Saturday, August 15, 2020

The Lions of Fifth Avenue

Can you imagine anything better than living in an apartment nestled under the staircases of the flagship New York Public Library on Fifth Avenue? Not if you're a librarian or book lover you can't! It seems that the author, Fiona Davis, has a penchant for writing novels that plum the historical depths of various iconoclastic New York City locations, including the famed Chelsea Hotel, The Dakota, home of John and Yoko, and even Grand Central Station. http://www.fionadavis.net/


This time she has combined a mystery about stolen or missing first editions with the story of the burgeoning women's movement beginning back in 1913 and
spanning three generations. Though highly improbable, "The Lions of Fifth Avenue," is great fun.


Jack Lyons is the superintendent of operations at the library, basically a Jack of all trades if you don't mind my pun. He spends his evenings holed up in his office struggling to write the great American novel. It falls to his wife Laura to handle the kids, Harry and Pearl, the shopping, cleaning, cooking, and all the mundane little things that make up the life of a homemaker. But she is  chomping at the bit for a challenge, to be financially independent and to use her Vassar degree. When she learns that the Columbia School of Journalism is admitting its first classes of women Laura dreams of the impossible and makes it happen.
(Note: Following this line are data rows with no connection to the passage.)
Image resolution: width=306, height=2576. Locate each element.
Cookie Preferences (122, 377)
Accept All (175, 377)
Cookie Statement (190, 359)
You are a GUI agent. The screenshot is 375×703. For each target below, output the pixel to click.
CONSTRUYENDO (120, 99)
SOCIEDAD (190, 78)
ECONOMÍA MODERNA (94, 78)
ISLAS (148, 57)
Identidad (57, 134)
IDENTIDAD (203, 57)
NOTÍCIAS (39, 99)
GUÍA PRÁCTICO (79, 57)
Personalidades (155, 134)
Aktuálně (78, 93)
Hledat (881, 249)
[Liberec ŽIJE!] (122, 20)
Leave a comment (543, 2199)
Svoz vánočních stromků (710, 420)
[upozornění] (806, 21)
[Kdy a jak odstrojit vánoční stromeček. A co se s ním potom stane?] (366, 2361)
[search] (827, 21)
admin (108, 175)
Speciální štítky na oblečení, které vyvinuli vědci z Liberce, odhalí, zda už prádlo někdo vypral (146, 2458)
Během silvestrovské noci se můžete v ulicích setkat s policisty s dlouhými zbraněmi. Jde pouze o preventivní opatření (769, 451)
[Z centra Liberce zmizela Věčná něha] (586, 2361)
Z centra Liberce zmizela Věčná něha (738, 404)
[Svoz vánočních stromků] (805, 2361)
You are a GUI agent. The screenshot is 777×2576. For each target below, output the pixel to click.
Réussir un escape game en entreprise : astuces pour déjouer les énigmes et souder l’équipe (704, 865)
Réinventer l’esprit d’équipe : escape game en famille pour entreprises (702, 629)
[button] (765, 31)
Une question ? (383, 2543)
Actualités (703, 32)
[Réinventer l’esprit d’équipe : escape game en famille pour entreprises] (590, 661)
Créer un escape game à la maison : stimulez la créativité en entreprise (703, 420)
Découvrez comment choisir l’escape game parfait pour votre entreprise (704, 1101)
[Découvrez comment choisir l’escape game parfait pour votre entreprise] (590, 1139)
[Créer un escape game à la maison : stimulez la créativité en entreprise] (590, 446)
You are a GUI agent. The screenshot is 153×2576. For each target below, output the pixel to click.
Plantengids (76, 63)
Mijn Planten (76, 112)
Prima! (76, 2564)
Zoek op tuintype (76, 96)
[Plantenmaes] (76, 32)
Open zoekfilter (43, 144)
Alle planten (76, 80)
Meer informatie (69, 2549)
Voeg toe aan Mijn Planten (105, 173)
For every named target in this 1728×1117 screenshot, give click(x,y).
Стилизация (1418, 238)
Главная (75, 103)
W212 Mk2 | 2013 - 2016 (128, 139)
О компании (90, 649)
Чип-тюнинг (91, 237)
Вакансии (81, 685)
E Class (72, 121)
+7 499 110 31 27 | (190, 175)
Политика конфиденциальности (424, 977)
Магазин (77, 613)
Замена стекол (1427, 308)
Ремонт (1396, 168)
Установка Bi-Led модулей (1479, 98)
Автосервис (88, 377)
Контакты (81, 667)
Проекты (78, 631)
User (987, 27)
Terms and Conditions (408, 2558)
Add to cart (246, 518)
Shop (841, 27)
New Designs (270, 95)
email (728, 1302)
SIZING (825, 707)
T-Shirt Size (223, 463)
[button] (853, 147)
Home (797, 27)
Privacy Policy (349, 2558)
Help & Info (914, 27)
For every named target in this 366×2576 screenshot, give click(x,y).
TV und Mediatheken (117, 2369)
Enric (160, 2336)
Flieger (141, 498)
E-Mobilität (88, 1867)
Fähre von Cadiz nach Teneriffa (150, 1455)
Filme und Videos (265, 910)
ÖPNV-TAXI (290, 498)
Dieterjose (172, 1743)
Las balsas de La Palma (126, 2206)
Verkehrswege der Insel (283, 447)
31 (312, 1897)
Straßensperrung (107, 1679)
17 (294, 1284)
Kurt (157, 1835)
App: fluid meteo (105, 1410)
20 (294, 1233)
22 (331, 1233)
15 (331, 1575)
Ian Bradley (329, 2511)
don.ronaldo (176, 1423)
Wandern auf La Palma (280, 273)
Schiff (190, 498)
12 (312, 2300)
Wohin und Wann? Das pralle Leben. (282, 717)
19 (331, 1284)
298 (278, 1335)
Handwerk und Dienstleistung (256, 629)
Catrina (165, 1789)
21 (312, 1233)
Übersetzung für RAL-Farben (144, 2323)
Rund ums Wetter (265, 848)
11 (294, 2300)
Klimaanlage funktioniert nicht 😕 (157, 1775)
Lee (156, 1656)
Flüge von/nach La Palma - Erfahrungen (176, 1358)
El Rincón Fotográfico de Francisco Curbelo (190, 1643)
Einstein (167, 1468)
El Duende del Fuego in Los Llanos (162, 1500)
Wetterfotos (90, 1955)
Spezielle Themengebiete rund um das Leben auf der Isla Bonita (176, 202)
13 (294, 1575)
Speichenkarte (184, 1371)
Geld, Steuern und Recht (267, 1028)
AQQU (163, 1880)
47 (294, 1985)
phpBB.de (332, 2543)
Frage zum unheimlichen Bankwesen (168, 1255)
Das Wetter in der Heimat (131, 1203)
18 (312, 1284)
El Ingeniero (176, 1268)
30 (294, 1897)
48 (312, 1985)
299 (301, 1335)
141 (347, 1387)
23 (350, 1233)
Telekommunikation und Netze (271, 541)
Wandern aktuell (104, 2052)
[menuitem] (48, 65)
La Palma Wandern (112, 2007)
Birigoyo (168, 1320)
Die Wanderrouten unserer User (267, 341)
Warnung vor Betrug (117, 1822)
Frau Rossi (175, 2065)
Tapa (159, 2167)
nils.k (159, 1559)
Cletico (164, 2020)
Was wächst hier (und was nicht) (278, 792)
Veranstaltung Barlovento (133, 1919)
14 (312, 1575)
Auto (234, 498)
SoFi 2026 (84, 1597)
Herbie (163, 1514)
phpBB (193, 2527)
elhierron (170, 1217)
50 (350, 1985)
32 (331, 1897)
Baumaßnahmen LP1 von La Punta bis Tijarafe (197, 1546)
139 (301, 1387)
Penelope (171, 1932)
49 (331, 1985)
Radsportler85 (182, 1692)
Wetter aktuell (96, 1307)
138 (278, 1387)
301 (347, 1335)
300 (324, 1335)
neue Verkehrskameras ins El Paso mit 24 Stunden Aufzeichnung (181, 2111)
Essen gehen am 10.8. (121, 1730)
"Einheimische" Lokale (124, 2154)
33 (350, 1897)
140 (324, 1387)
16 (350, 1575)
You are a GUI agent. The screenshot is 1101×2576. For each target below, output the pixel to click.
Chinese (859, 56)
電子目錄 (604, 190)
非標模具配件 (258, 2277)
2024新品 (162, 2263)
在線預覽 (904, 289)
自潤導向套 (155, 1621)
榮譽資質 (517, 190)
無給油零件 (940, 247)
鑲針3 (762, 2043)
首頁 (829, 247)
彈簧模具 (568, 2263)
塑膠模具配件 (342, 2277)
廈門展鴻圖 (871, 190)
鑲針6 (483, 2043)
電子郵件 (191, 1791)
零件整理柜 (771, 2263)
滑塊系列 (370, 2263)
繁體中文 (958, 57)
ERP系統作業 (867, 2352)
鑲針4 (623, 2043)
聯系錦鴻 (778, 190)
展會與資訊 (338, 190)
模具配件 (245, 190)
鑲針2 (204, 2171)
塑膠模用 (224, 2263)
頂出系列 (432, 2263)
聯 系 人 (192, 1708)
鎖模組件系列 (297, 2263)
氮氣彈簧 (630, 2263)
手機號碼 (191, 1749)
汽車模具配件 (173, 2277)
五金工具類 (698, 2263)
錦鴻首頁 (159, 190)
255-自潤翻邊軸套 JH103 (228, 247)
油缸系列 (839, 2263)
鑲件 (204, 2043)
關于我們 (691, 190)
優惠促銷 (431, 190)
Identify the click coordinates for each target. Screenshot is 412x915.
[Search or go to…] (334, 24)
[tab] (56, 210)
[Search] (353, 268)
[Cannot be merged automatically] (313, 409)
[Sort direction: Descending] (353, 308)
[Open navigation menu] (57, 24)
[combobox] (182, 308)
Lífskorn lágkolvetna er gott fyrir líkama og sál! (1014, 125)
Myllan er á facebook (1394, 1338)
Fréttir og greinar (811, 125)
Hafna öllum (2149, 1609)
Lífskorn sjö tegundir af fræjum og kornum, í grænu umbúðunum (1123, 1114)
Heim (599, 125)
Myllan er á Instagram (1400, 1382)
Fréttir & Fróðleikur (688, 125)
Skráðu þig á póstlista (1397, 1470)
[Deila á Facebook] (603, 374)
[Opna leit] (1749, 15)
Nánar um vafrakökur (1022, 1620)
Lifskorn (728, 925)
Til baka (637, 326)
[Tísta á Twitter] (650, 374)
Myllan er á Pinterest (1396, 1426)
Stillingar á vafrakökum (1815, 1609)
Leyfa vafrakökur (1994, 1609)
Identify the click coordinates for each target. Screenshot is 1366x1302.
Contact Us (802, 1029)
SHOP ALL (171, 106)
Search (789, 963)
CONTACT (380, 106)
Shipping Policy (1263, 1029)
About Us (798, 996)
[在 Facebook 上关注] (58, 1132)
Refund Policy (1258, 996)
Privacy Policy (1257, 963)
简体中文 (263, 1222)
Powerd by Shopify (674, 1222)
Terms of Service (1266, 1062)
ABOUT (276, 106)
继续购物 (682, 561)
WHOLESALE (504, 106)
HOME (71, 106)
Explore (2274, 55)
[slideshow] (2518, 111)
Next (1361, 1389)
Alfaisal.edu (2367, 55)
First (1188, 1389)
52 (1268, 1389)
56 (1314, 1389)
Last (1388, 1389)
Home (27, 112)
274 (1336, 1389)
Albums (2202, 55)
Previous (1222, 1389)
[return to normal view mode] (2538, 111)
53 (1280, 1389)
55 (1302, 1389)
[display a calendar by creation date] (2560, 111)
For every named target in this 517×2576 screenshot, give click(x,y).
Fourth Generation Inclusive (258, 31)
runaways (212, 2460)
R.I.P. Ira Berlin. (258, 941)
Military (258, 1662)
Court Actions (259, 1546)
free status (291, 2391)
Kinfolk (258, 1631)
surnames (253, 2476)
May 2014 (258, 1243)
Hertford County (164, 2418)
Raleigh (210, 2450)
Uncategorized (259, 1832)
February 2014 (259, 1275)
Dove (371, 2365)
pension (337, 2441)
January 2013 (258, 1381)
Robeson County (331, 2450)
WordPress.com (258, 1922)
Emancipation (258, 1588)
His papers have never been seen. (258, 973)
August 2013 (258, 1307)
In 1993 we meet Sadie Donovan, Laura Lyons' granddaughter, and an impassioned librarian who has just been promoted to curator of the Berg Collection at the very same library where her grandmother once lived and left under a cloud of suspicion and scandal. It seems that several rare books had disappeared under Jack's care. Now, just as Sadie is about to prove herself at her dream job, priceless manuscripts once again go missing. To make matters worse, she has kept her relationship to the Lyons family a secret from the library board and its director.


Davis creates a complex mystery angle that involves the original architecture of the library and a sparkling love interest between Sadie and the private investigator hired to uncover the thief. But it is Laura's story that is the more compelling as Davis  illustrates the severe restrictions that women in the early twentieth century faced while attempting to carve out a niche for themselves other than wife and mother.


A graduate of Columbia Journalism school herself, Davis is especially good at taking us inside the once all male institution and showing us the disdain the professors held for their female students, assigning them puff pieces on clothing or a day in the life of the mayor's wife. She incorporates the historical Heterodoxy Club, an early feminist organization formed to give women a place to use their voices to focus on individual freedom. As Laura becomes more involved with the club and its members we see her life expand in ways she couldn't have predicted. But of course, the joy of selfhood will be mitigated by unintended consequences that will be difficult for her to live with.


Chosen for the Good Morning America book club, "The Lions of Fifth Avenue," while not a work of sublime literature, is a rip-roaring good story that you'll sit down to on a rainy afternoon and finish long after dark as you wonder where the day went. Writers. How do they do it?

1 comment:

Jessica said...

I loved reading about the library apartments... have you googled to see some of the images?